Ascension predicts $13 million in revenue, but beyond that, co-chief executive Scott Simpson of bitHeads said financial details of the transaction are confidential.
All current personnel will remain in their jobs and respective cities, and the company is still targeting "aggressive" growth with 14 new jobs currently open.
"Bedlam concentrates on larger predominantly hard-core games, whereas we do downloadable games, not casual games, but lighter quote-unquote 'fun', if you want to think of it that way," said Mr. Simpson, who is co-CEO of Ascension along with Bedlam's Trevor Fencott.
He said the deal will make bitHeads one of Ontario's largest digital media companies, alongside firms such as Silicon Knights in St. Catherines and Toronto's Ubisoft.
"We have very complementary games we develop, but on top of that we both realized (it's not enough) just being a games company any more."
Bedlam Games hit the movie spotlight last year when it partnered with Erich Hoeber and Jon Hoeber, a brother screenwriting team who worked on the movies RED and Battleship.

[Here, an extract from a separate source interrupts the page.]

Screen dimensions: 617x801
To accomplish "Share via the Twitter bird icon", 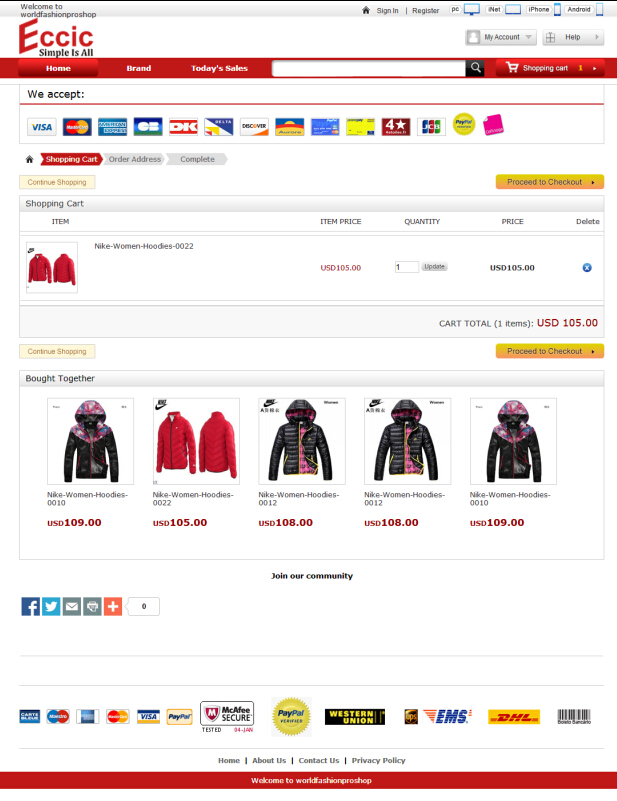I will 51,606.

The Hoeber brothers and Bedlam are now working together on Blood and Glory, a game with the aim to eventually be pitched as a movie as well.
bitHeads, a three-time winner of OBJ's Employees' Choice Awards, has been pursuing its own gaming business through a subsidiary called Playbrains, a game development studio that does both console and PC games.
The company also does development work on computer programs for other applications, like Barbados-based Pyramidal Technologies' bullet analysis software.
Mr. Simpson said Ascension will be better able to combine the gaming and applications side of the business.
Although the company is now at a similar size to other Ontario-based gaming firms, Mr. Simpson said ramping up bitHeads' employee base was not about targeting the competition.
"Those places, we’re amazingly friendly with them and on the board of Interactive Ontario with them," Mr. Simpson said, adding the transaction is more about a "value add."
Ascension plans to release four console games in 2011, with two names revealed so far: Dungeons & Dragons: Daggerdale for Atari, and Sideway: New York for Sony Online Entertainment.